This exercise calls for an exact copy of the listing below.

(SOURCE INFORMATION begins)

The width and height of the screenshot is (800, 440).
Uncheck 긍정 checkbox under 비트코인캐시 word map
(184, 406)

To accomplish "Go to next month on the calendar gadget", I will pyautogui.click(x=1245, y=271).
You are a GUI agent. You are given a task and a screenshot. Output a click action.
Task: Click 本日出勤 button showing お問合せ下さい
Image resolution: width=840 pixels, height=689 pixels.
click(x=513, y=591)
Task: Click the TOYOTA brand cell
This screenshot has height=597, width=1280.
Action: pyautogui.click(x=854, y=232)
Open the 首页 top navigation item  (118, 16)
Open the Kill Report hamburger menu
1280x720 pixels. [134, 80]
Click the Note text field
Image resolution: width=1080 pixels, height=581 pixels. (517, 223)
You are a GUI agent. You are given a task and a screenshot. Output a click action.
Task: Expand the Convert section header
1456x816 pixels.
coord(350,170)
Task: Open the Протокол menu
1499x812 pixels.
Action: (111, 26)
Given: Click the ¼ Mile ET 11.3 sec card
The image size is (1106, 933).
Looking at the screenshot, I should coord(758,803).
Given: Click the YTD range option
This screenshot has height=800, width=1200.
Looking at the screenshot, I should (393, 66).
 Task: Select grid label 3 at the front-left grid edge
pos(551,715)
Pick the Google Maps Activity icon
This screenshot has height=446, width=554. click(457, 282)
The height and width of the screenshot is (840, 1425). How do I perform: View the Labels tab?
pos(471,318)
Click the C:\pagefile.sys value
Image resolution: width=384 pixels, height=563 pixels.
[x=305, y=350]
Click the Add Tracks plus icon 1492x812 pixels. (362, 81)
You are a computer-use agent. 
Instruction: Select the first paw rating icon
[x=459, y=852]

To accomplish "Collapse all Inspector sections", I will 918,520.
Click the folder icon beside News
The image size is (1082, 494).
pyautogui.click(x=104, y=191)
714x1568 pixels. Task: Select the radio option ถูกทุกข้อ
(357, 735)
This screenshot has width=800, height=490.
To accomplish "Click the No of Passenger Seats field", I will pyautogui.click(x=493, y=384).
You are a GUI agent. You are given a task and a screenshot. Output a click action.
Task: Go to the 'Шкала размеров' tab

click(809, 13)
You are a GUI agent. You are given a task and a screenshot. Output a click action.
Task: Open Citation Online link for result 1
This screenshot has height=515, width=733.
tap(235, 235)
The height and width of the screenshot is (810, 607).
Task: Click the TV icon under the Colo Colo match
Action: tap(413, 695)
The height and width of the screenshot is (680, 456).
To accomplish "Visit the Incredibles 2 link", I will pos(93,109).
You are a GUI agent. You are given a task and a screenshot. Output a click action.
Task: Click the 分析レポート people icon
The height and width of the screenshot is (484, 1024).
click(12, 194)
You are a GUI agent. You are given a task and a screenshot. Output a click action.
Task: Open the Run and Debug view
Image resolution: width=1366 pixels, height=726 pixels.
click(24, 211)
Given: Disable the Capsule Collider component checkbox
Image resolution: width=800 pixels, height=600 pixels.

(SOURCE INFORMATION ends)

» **RESULT FOR THIS TASK**:
The width and height of the screenshot is (800, 440).
Uncheck 긍정 checkbox under 비트코인캐시 word map
(184, 406)

To accomplish "Go to next month on the calendar gadget", I will pyautogui.click(x=1245, y=271).
You are a GUI agent. You are given a task and a screenshot. Output a click action.
Task: Click 本日出勤 button showing お問合せ下さい
Image resolution: width=840 pixels, height=689 pixels.
click(x=513, y=591)
Task: Click the TOYOTA brand cell
This screenshot has height=597, width=1280.
Action: pyautogui.click(x=854, y=232)
Open the 首页 top navigation item  (118, 16)
Open the Kill Report hamburger menu
1280x720 pixels. [134, 80]
Click the Note text field
Image resolution: width=1080 pixels, height=581 pixels. (517, 223)
You are a GUI agent. You are given a task and a screenshot. Output a click action.
Task: Expand the Convert section header
1456x816 pixels.
coord(350,170)
Task: Open the Протокол menu
1499x812 pixels.
Action: (111, 26)
Given: Click the ¼ Mile ET 11.3 sec card
The image size is (1106, 933).
Looking at the screenshot, I should coord(758,803).
Given: Click the YTD range option
This screenshot has height=800, width=1200.
Looking at the screenshot, I should (393, 66).
 Task: Select grid label 3 at the front-left grid edge
pos(551,715)
Pick the Google Maps Activity icon
This screenshot has height=446, width=554. click(457, 282)
The height and width of the screenshot is (840, 1425). How do I perform: View the Labels tab?
pos(471,318)
Click the C:\pagefile.sys value
Image resolution: width=384 pixels, height=563 pixels.
[x=305, y=350]
Click the Add Tracks plus icon 1492x812 pixels. (362, 81)
You are a computer-use agent. 
Instruction: Select the first paw rating icon
[x=459, y=852]

To accomplish "Collapse all Inspector sections", I will 918,520.
Click the folder icon beside News
The image size is (1082, 494).
pyautogui.click(x=104, y=191)
714x1568 pixels. Task: Select the radio option ถูกทุกข้อ
(357, 735)
This screenshot has width=800, height=490.
To accomplish "Click the No of Passenger Seats field", I will pyautogui.click(x=493, y=384).
You are a GUI agent. You are given a task and a screenshot. Output a click action.
Task: Go to the 'Шкала размеров' tab

click(809, 13)
You are a GUI agent. You are given a task and a screenshot. Output a click action.
Task: Open Citation Online link for result 1
This screenshot has height=515, width=733.
tap(235, 235)
The height and width of the screenshot is (810, 607).
Task: Click the TV icon under the Colo Colo match
Action: tap(413, 695)
The height and width of the screenshot is (680, 456).
To accomplish "Visit the Incredibles 2 link", I will pos(93,109).
You are a GUI agent. You are given a task and a screenshot. Output a click action.
Task: Click the 分析レポート people icon
The height and width of the screenshot is (484, 1024).
click(12, 194)
You are a GUI agent. You are given a task and a screenshot. Output a click action.
Task: Open the Run and Debug view
Image resolution: width=1366 pixels, height=726 pixels.
click(24, 211)
Given: Disable the Capsule Collider component checkbox
Image resolution: width=800 pixels, height=600 pixels.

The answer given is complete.